[Data excerpts]
= Beginning of Section =

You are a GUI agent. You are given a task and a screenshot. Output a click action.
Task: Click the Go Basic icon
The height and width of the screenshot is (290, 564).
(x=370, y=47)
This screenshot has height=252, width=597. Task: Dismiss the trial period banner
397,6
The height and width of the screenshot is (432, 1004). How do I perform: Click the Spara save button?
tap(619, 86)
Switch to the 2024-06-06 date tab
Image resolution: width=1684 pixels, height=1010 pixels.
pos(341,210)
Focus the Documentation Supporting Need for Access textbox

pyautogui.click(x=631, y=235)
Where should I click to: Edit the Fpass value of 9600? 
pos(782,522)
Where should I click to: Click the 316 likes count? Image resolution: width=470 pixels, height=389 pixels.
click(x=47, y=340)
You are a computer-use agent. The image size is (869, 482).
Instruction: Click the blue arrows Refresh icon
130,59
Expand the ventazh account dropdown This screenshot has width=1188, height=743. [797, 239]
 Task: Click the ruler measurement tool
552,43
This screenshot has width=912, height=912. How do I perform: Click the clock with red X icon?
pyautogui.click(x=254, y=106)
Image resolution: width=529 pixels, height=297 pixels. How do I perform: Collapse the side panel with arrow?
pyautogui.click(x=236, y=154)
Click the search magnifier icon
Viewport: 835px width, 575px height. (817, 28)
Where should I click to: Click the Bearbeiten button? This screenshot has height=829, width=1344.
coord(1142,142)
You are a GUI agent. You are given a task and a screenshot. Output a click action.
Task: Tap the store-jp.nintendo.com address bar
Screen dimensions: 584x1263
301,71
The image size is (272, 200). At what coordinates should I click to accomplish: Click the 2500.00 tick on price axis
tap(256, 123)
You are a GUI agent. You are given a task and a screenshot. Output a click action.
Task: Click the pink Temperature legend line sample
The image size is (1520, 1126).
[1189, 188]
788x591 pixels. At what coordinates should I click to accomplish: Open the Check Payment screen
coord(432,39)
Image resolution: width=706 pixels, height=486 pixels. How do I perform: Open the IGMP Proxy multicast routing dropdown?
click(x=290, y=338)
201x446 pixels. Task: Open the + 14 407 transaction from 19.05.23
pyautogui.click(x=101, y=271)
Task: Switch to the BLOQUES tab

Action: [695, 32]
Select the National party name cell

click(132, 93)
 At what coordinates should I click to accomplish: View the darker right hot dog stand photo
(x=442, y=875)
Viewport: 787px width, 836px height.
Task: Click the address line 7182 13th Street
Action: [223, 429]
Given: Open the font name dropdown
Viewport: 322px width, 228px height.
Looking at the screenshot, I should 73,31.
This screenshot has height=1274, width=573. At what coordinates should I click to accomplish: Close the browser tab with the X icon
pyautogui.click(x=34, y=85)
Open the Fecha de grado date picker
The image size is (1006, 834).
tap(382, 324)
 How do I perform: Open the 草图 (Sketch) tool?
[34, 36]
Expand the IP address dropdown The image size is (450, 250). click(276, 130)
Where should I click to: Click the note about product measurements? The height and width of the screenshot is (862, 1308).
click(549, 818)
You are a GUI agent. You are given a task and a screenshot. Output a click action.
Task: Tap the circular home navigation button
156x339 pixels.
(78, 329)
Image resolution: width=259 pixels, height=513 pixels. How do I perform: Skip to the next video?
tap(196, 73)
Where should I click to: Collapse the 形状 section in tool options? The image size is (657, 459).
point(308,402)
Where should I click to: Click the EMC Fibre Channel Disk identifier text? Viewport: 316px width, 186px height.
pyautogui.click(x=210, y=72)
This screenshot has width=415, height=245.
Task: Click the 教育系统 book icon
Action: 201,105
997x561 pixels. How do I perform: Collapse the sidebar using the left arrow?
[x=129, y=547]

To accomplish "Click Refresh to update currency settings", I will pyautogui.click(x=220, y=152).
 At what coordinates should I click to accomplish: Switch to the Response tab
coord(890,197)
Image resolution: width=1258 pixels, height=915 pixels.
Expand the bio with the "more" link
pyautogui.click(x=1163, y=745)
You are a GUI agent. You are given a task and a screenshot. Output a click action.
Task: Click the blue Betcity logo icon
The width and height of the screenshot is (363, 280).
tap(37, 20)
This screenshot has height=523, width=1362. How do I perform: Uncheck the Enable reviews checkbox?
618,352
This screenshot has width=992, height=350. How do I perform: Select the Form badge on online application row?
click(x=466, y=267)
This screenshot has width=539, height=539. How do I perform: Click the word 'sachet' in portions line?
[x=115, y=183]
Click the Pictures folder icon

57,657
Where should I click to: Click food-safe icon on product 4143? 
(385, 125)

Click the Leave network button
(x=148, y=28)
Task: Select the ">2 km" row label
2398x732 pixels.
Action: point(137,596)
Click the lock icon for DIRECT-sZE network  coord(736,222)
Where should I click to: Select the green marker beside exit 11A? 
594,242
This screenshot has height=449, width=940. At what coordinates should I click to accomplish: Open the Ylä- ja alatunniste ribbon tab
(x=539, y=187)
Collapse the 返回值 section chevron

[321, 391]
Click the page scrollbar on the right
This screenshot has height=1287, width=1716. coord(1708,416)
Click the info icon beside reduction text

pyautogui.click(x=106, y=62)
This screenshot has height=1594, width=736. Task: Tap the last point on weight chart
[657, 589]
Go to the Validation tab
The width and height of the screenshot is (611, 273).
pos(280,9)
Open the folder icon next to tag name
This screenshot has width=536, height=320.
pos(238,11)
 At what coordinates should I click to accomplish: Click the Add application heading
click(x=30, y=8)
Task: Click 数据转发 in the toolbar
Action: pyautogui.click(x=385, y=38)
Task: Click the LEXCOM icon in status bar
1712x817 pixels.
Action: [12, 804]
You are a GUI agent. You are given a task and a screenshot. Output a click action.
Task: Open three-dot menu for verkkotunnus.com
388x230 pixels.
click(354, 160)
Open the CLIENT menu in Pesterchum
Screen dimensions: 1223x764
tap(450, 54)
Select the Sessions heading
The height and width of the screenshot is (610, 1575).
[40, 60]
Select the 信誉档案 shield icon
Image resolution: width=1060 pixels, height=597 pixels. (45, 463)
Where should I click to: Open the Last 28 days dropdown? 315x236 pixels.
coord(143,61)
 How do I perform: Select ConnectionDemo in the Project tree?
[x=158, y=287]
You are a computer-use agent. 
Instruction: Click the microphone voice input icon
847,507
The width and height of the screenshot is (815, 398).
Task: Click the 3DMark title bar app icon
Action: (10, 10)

= End of Section =

Work to be completed:
Could you repeat every record above exactly as it is written?

Answer box:
You are a GUI agent. You are given a task and a screenshot. Output a click action.
Task: Click the Go Basic icon
The height and width of the screenshot is (290, 564).
(x=370, y=47)
This screenshot has height=252, width=597. Task: Dismiss the trial period banner
397,6
The height and width of the screenshot is (432, 1004). How do I perform: Click the Spara save button?
tap(619, 86)
Switch to the 2024-06-06 date tab
Image resolution: width=1684 pixels, height=1010 pixels.
pos(341,210)
Focus the Documentation Supporting Need for Access textbox

pyautogui.click(x=631, y=235)
Where should I click to: Edit the Fpass value of 9600? 
pos(782,522)
Where should I click to: Click the 316 likes count? Image resolution: width=470 pixels, height=389 pixels.
click(x=47, y=340)
You are a computer-use agent. The image size is (869, 482).
Instruction: Click the blue arrows Refresh icon
130,59
Expand the ventazh account dropdown This screenshot has width=1188, height=743. [797, 239]
 Task: Click the ruler measurement tool
552,43
This screenshot has width=912, height=912. How do I perform: Click the clock with red X icon?
pyautogui.click(x=254, y=106)
Image resolution: width=529 pixels, height=297 pixels. How do I perform: Collapse the side panel with arrow?
pyautogui.click(x=236, y=154)
Click the search magnifier icon
Viewport: 835px width, 575px height. (817, 28)
Where should I click to: Click the Bearbeiten button? This screenshot has height=829, width=1344.
coord(1142,142)
You are a GUI agent. You are given a task and a screenshot. Output a click action.
Task: Tap the store-jp.nintendo.com address bar
Screen dimensions: 584x1263
301,71
The image size is (272, 200). At what coordinates should I click to accomplish: Click the 2500.00 tick on price axis
tap(256, 123)
You are a GUI agent. You are given a task and a screenshot. Output a click action.
Task: Click the pink Temperature legend line sample
The image size is (1520, 1126).
[1189, 188]
788x591 pixels. At what coordinates should I click to accomplish: Open the Check Payment screen
coord(432,39)
Image resolution: width=706 pixels, height=486 pixels. How do I perform: Open the IGMP Proxy multicast routing dropdown?
click(x=290, y=338)
201x446 pixels. Task: Open the + 14 407 transaction from 19.05.23
pyautogui.click(x=101, y=271)
Task: Switch to the BLOQUES tab

Action: [695, 32]
Select the National party name cell

click(132, 93)
 At what coordinates should I click to accomplish: View the darker right hot dog stand photo
(x=442, y=875)
Viewport: 787px width, 836px height.
Task: Click the address line 7182 13th Street
Action: [223, 429]
Given: Open the font name dropdown
Viewport: 322px width, 228px height.
Looking at the screenshot, I should 73,31.
This screenshot has height=1274, width=573. At what coordinates should I click to accomplish: Close the browser tab with the X icon
pyautogui.click(x=34, y=85)
Open the Fecha de grado date picker
The image size is (1006, 834).
tap(382, 324)
 How do I perform: Open the 草图 (Sketch) tool?
[34, 36]
Expand the IP address dropdown The image size is (450, 250). click(276, 130)
Where should I click to: Click the note about product measurements? The height and width of the screenshot is (862, 1308).
click(549, 818)
You are a GUI agent. You are given a task and a screenshot. Output a click action.
Task: Tap the circular home navigation button
156x339 pixels.
(78, 329)
Image resolution: width=259 pixels, height=513 pixels. How do I perform: Skip to the next video?
tap(196, 73)
Where should I click to: Collapse the 形状 section in tool options? The image size is (657, 459).
point(308,402)
Where should I click to: Click the EMC Fibre Channel Disk identifier text? Viewport: 316px width, 186px height.
pyautogui.click(x=210, y=72)
This screenshot has width=415, height=245.
Task: Click the 教育系统 book icon
Action: 201,105
997x561 pixels. How do I perform: Collapse the sidebar using the left arrow?
[x=129, y=547]

To accomplish "Click Refresh to update currency settings", I will pyautogui.click(x=220, y=152).
 At what coordinates should I click to accomplish: Switch to the Response tab
coord(890,197)
Image resolution: width=1258 pixels, height=915 pixels.
Expand the bio with the "more" link
pyautogui.click(x=1163, y=745)
You are a GUI agent. You are given a task and a screenshot. Output a click action.
Task: Click the blue Betcity logo icon
The width and height of the screenshot is (363, 280).
tap(37, 20)
This screenshot has height=523, width=1362. How do I perform: Uncheck the Enable reviews checkbox?
618,352
This screenshot has width=992, height=350. How do I perform: Select the Form badge on online application row?
click(x=466, y=267)
This screenshot has width=539, height=539. How do I perform: Click the word 'sachet' in portions line?
[x=115, y=183]
Click the Pictures folder icon

57,657
Where should I click to: Click food-safe icon on product 4143? 
(385, 125)

Click the Leave network button
(x=148, y=28)
Task: Select the ">2 km" row label
2398x732 pixels.
Action: point(137,596)
Click the lock icon for DIRECT-sZE network  coord(736,222)
Where should I click to: Select the green marker beside exit 11A? 
594,242
This screenshot has height=449, width=940. At what coordinates should I click to accomplish: Open the Ylä- ja alatunniste ribbon tab
(x=539, y=187)
Collapse the 返回值 section chevron

[321, 391]
Click the page scrollbar on the right
This screenshot has height=1287, width=1716. coord(1708,416)
Click the info icon beside reduction text

pyautogui.click(x=106, y=62)
This screenshot has height=1594, width=736. Task: Tap the last point on weight chart
[657, 589]
Go to the Validation tab
The width and height of the screenshot is (611, 273).
pos(280,9)
Open the folder icon next to tag name
This screenshot has width=536, height=320.
pos(238,11)
 At what coordinates should I click to accomplish: Click the Add application heading
click(x=30, y=8)
Task: Click 数据转发 in the toolbar
Action: pyautogui.click(x=385, y=38)
Task: Click the LEXCOM icon in status bar
1712x817 pixels.
Action: [12, 804]
You are a GUI agent. You are given a task and a screenshot. Output a click action.
Task: Open three-dot menu for verkkotunnus.com
388x230 pixels.
click(354, 160)
Open the CLIENT menu in Pesterchum
Screen dimensions: 1223x764
tap(450, 54)
Select the Sessions heading
The height and width of the screenshot is (610, 1575).
[40, 60]
Select the 信誉档案 shield icon
Image resolution: width=1060 pixels, height=597 pixels. (45, 463)
Where should I click to: Open the Last 28 days dropdown? 315x236 pixels.
coord(143,61)
 How do I perform: Select ConnectionDemo in the Project tree?
[x=158, y=287]
You are a computer-use agent. 
Instruction: Click the microphone voice input icon
847,507
The width and height of the screenshot is (815, 398).
Task: Click the 3DMark title bar app icon
Action: (10, 10)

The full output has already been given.